Saved data entries:
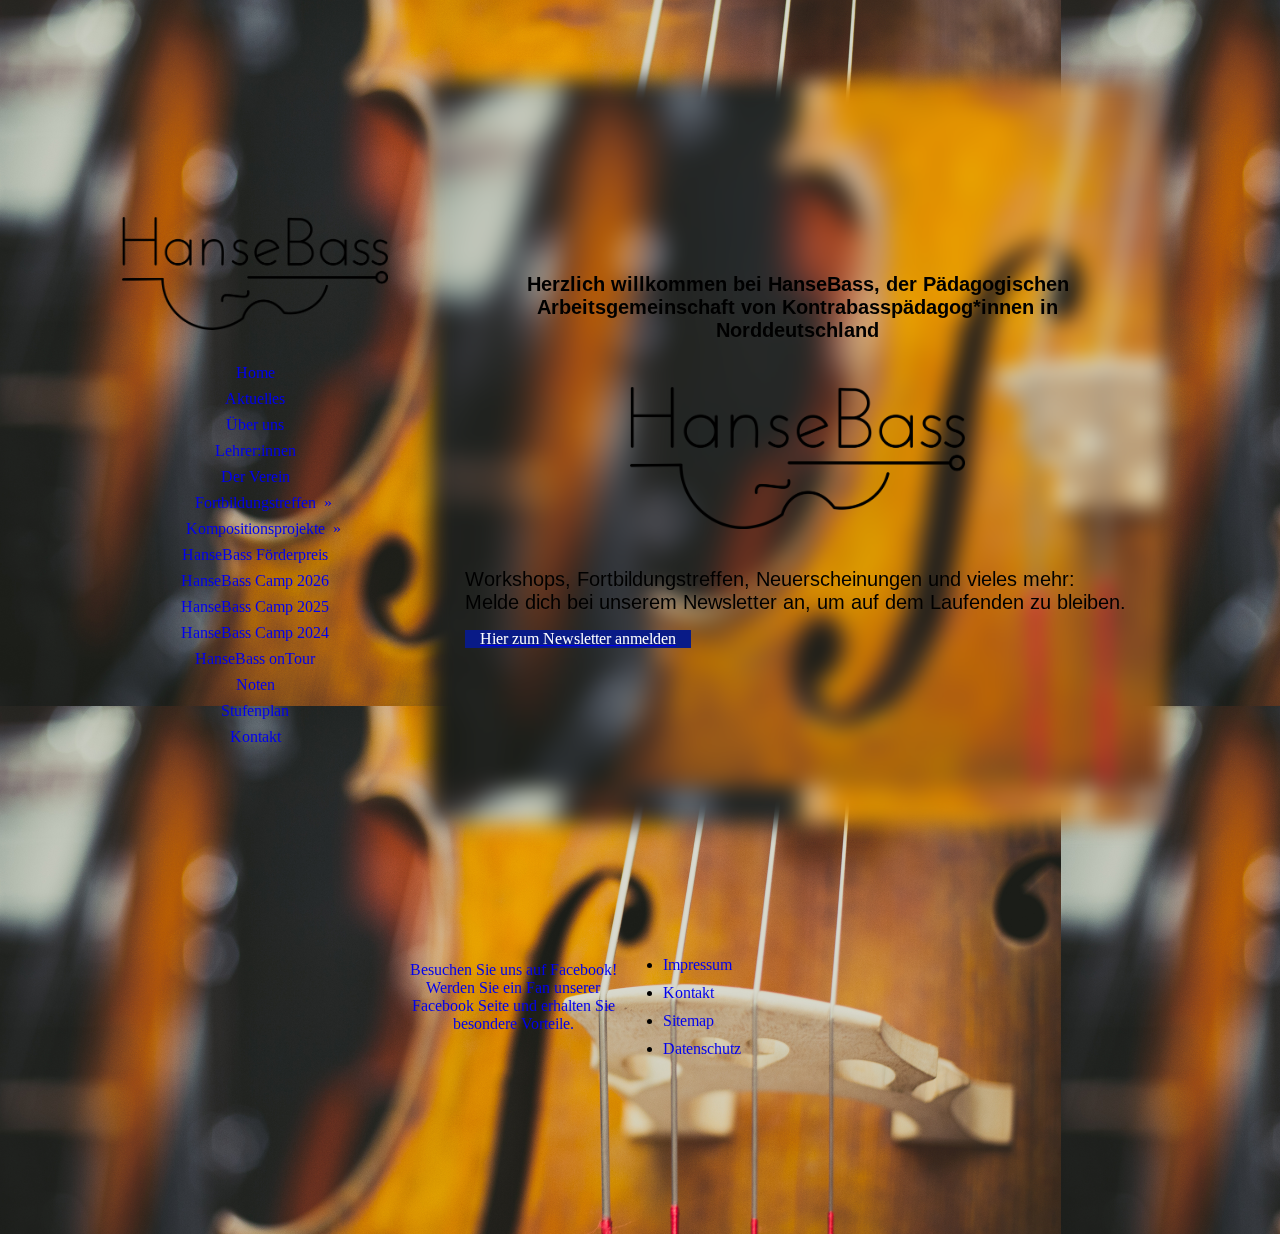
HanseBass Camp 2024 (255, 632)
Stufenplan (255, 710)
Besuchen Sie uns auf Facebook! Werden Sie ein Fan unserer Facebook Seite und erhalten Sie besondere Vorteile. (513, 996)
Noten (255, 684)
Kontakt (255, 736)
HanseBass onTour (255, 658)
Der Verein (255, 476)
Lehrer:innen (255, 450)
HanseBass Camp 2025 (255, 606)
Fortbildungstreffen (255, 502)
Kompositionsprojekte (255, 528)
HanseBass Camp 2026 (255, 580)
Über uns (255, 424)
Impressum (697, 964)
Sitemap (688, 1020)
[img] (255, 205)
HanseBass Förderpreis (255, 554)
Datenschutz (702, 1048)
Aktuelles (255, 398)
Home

# [WHAT YOU NEED TO DO]
Transcribe the records above exactly, without images.

# [OUTPUT BELOW]
HanseBass Camp 2024 (255, 632)
Stufenplan (255, 710)
Besuchen Sie uns auf Facebook! Werden Sie ein Fan unserer Facebook Seite und erhalten Sie besondere Vorteile. (513, 996)
Noten (255, 684)
Kontakt (255, 736)
HanseBass onTour (255, 658)
Der Verein (255, 476)
Lehrer:innen (255, 450)
HanseBass Camp 2025 (255, 606)
Fortbildungstreffen (255, 502)
Kompositionsprojekte (255, 528)
HanseBass Camp 2026 (255, 580)
Über uns (255, 424)
Impressum (697, 964)
Sitemap (688, 1020)
[img] (255, 205)
HanseBass Förderpreis (255, 554)
Datenschutz (702, 1048)
Aktuelles (255, 398)
Home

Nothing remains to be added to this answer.